LESETEXT ::
☆ ☆ ☆

Ein rührendes Spektakel für die dichtgestaffelten Reihen Le Pens, die sich auch über Mélenchons Reaktion gefreut haben dürften: »Welch unglaubliche Aggressivität«, wütete der Patriarch der LFI und Vater der ­NUPES gegen seine ehemaligen Unterstützer: »Das läuft nun schon drei Jahre lang, und das bei jeder Gelegenheit.«

Nicht besser als Mélenchon kommt dessen designierter Nachfolger Manuel Bompard bei dem in Marseille völlig entfesselten Roussel an. Auf die Bitte Bompards, die Kommunisten mögen endlich »ihre Position« in der NUPES »klären«, bellte der PCF-Anführer zurück, die LFI solle »ihren eigenen Dreck kehren«. Niemand werde den Kommunisten »vorschreiben, was sie zu tun oder zu wählen haben«.

Steilvorlagen für Le Pen, aber auch für den Staatschef, der sich von China aus des CFDT-Chefgewerkschafters Laurent Berger annahm und so auch dem diesen Freitag tagenden Verfassungsrat Hinweise auf das präsidiale Verständnis von Demokratie und Führerschaft lieferte. Der »Masse« und dem millionenfachen Protest auf der Straße hatte Macron schon in den vergangenen Wochen jede »Legitimität« abgesprochen. Nun, auf Reise im Fernen Osten, beschimpfte er Berger, der ihn zu Hause in Paris zum Urheber einer »schweren demokratischen Krise« erklärt hatte: »Wenn ein gewählter Präsident, ein mit Mehrheit gewählter, zugegeben mit relativer Mehrheit gewählter Präsident ein Projekt durchsetzen will, das demokratisch vollendet wurde, dann ist das keine demokratische Krise. Wenn die Leute mit 60 in Rente gehen wollen, dann hätten sie nicht mich wählen dürfen.« Ein echter Hammer. Damit prügelt der Präsident erneut jene, die ihm vor einem Jahr ihre Stimme gaben, um die Wahl seiner damaligen Gegnerin Marine Le Pen im zweiten Wahlgang zu verhindern.“

https://www.jungewelt.de/artikel/448784.sozialer-protest-le-pen-im-aufwind.html

 

Um halbwegs glaubwürdig zu sein, müssen sich auch die eher staatstragenden Gewerkschaften dem Druck ihrer Basis beugen und zumindest eine Zeit lang Zähne zeigen.

☆ ☆ ☆

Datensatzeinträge
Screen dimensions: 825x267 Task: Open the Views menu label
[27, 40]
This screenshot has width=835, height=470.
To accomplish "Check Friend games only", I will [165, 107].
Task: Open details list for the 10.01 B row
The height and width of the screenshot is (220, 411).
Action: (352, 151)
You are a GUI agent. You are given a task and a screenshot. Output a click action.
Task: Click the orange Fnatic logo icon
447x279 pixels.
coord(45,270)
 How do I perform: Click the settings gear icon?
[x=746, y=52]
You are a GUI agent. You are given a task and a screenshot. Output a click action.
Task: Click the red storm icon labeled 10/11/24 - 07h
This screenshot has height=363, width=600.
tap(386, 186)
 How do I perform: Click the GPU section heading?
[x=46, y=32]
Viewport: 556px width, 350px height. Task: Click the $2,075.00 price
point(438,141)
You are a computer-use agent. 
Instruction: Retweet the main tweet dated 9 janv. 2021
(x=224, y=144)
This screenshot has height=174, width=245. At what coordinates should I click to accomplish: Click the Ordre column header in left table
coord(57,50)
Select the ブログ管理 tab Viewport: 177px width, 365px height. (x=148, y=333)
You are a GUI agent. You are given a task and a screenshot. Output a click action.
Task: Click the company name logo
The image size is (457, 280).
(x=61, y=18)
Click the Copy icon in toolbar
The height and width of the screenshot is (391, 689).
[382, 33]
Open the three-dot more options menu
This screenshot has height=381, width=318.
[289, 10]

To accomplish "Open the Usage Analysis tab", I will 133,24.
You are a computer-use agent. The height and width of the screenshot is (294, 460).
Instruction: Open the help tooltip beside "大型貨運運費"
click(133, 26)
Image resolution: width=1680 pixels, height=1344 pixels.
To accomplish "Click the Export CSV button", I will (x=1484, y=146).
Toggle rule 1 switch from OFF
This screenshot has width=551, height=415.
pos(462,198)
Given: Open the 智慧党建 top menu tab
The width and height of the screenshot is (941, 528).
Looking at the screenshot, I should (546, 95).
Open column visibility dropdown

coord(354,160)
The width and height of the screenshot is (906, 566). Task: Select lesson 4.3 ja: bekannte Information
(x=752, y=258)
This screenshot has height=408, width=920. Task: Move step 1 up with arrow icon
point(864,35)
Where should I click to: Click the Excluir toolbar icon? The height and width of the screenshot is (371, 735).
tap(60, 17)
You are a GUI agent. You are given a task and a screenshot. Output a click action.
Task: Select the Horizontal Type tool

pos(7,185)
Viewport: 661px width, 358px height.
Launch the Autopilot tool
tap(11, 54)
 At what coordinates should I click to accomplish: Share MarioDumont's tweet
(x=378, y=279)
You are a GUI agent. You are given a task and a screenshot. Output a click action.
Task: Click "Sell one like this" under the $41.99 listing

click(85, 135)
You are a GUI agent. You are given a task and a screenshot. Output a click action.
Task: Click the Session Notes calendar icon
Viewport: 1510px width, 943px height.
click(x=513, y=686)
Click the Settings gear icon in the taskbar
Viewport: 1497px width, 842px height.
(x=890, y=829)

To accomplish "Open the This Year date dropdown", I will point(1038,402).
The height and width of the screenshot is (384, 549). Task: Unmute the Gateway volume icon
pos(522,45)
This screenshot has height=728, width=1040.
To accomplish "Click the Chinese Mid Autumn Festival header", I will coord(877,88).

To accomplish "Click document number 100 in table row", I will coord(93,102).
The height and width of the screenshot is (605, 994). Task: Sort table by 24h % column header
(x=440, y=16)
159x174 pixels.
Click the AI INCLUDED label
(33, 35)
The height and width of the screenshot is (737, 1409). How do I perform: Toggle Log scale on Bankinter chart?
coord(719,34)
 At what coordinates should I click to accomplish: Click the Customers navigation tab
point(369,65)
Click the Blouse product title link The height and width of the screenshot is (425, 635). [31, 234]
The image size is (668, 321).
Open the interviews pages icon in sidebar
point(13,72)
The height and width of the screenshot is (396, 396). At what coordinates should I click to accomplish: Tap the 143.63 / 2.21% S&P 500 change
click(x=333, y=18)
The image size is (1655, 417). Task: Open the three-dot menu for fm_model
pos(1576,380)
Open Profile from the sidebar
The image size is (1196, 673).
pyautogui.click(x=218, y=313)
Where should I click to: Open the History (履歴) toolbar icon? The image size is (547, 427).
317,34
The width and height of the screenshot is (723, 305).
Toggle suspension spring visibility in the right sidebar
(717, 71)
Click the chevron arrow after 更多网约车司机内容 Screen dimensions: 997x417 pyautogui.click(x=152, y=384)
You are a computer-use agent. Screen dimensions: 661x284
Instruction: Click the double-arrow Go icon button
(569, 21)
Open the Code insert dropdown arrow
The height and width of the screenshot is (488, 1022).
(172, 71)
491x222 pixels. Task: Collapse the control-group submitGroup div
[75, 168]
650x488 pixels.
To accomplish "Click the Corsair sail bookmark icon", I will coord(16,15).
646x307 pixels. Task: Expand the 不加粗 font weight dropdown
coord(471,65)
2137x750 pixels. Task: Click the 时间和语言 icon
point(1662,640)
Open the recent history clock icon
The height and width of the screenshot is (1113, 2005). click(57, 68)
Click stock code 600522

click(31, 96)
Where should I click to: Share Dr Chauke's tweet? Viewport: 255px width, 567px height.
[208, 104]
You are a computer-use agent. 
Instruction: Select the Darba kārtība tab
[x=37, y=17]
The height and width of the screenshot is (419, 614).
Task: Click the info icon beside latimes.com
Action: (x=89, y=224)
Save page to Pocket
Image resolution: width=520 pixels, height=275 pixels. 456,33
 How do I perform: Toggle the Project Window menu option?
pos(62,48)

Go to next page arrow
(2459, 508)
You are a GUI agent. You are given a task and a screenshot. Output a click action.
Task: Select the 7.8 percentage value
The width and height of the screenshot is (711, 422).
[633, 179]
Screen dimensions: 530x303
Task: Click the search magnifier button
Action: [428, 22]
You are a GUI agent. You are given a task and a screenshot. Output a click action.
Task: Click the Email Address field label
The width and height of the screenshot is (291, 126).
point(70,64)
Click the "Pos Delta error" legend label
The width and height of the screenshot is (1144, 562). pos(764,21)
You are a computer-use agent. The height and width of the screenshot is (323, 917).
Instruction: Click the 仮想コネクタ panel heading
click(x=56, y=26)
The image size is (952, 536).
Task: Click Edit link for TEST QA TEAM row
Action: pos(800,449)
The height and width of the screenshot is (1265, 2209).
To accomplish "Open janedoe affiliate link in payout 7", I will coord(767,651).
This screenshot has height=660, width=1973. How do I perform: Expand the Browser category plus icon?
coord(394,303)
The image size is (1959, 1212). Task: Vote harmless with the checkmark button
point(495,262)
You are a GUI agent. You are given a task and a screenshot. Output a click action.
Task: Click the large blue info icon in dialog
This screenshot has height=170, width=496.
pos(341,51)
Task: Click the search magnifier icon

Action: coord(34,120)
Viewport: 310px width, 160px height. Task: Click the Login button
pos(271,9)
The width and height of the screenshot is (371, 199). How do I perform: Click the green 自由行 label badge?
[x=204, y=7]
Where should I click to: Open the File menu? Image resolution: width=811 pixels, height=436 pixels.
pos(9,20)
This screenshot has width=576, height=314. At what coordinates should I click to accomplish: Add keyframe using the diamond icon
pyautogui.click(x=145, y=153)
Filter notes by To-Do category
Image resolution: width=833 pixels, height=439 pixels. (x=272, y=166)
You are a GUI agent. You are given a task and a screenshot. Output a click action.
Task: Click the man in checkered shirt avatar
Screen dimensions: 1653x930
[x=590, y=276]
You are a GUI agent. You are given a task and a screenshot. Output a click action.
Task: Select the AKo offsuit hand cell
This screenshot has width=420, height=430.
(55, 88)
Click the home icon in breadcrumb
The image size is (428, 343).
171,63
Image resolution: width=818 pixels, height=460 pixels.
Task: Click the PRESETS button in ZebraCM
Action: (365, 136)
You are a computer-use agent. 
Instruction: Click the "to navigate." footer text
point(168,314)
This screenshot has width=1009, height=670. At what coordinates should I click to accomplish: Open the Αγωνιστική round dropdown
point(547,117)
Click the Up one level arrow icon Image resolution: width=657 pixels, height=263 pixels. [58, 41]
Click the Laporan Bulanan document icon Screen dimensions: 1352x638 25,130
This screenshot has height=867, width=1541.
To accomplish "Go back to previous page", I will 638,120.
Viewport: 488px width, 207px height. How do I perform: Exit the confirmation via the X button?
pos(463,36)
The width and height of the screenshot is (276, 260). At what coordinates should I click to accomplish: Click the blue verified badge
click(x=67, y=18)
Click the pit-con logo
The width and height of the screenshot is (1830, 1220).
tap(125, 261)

☆ ☆ ☆

DEINE AUFGABEN ::
1. Nenne alle Personen, die im Lesetext namentlich vorkommen.
2. Beantworte anhand des Lesetexts diese Fragen:
(a) In welcher Stadt trat Roussel auf?
(b) Von wo aus äußerte sich der Staatschef zu Laurent Berger?
(c) Wann tagt der Verfassungsrat?
3. Nimm den Lesetext über die französische Politik nach seinem letzten Satz wieder auf und schreib ihn weiter.
Die Zeilen sind eigenständiges Material und haben mit dem Lesetext nichts zu tun.

LÖSUNGEN ::
1. Le Pen (Marine Le Pen), Mélenchon, Manuel Bompard, Roussel, Laurent Berger, Macron

2.
(a) In Marseille.
(b) Von China aus.
(c) Diesen Freitag.

3.
Von den Parteien ist nichts zu erwarten: auch in Frankreich gibt es keine ernst zu nehmende Linke mehr und die Rechten gehen nicht gegen die aktuelle Renten“reform“ vor.

 

Deutsche Gewerkschaften und deutsche Berichterstattung

 

Peter Schwarz: „Seit drei Monaten rebellieren Woche für Woche Millionen Franzosen gegen die Rentenkürzungen Präsident Emmanuel Macrons, die von der überwiegenden Mehrheit der Bevölkerung abgelehnt werden. Es ist die größte Klassenbewegung in Frankreich seit Mai/Juni 1968, als ein Generalstreik wochenlang das Land lahmlegte. Die Proteste gehen auch weiter, nachdem Macron das Gesetz ohne parlamentarische Abstimmung durchgeboxt und der Verfassungsrat – ein handverlesenes Gremium ehemaliger Politiker – es genehmigt hat.

Die deutschen Gewerkschaften hat diese mächtige Bewegung der französischen Arbeiter in panische Angst versetzt. Anders kann man sich ihr penetrantes Schweigen nicht erklären. Obwohl Deutschland und Frankreich aneinandergrenzen und zusammen rund die Hälfte der Wirtschaftsleistung der Eurozone ausmachen, meiden die Gewerkschaften das Thema wie der Teufel das Weihwasser.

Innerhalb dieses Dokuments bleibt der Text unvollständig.